_THE DATA_:
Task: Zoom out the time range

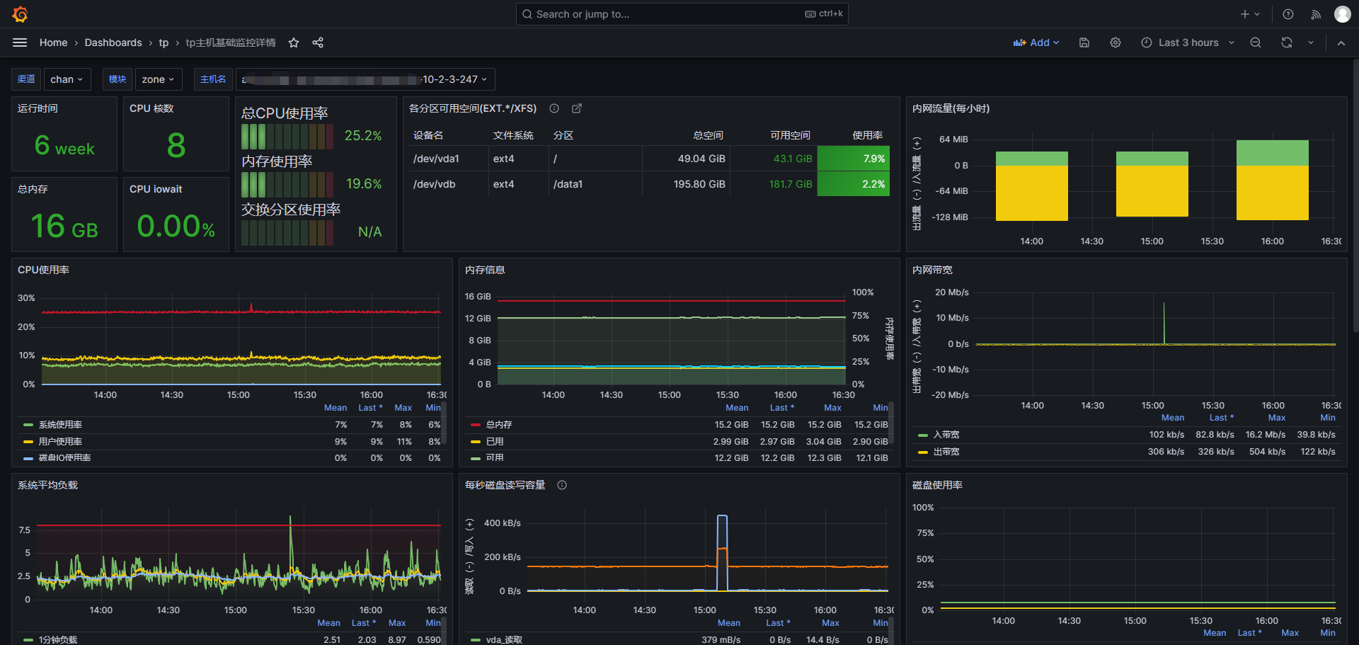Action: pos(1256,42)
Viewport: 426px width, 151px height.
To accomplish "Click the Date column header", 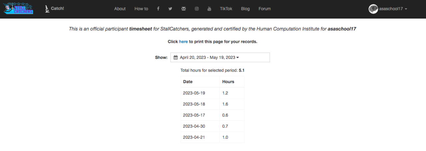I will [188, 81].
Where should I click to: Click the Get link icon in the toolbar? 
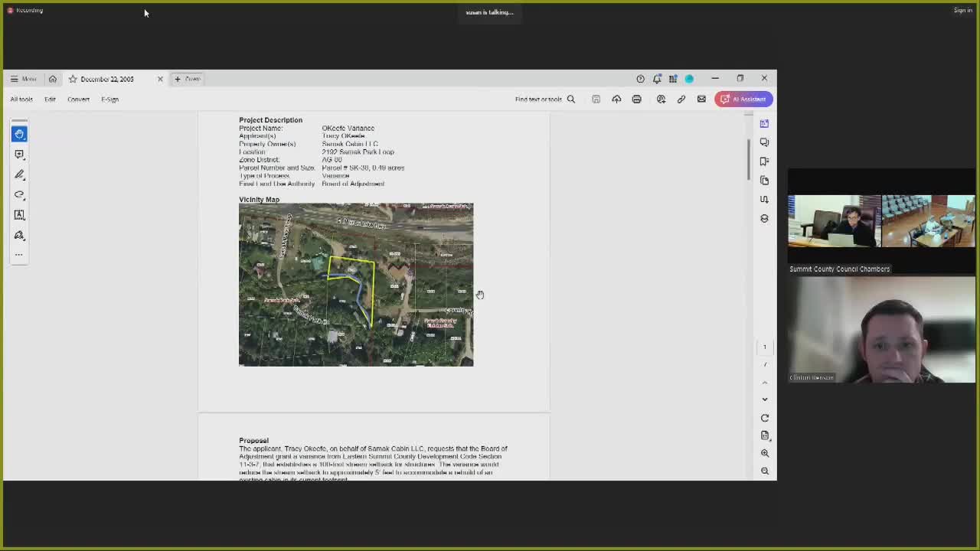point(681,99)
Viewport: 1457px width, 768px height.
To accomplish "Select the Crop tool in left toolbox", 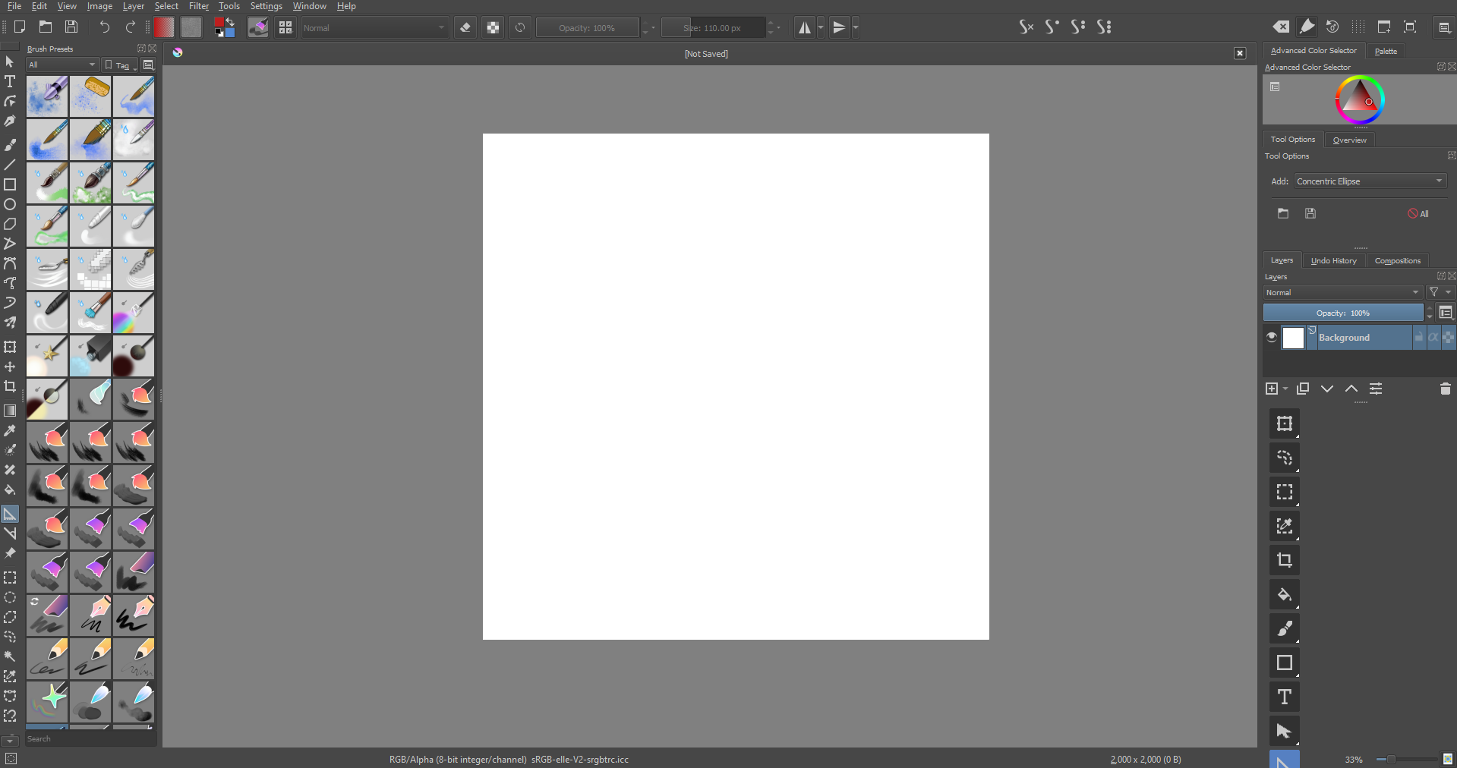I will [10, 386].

_WHAT YOU SHOULD DO_: In the material above, find every line that has the string "height" and pull those lines out.

_ANSWER FOR THIS EXERCISE_:
Viewport: 426px width, 151px height.
Viewport: 1457px width, 768px height.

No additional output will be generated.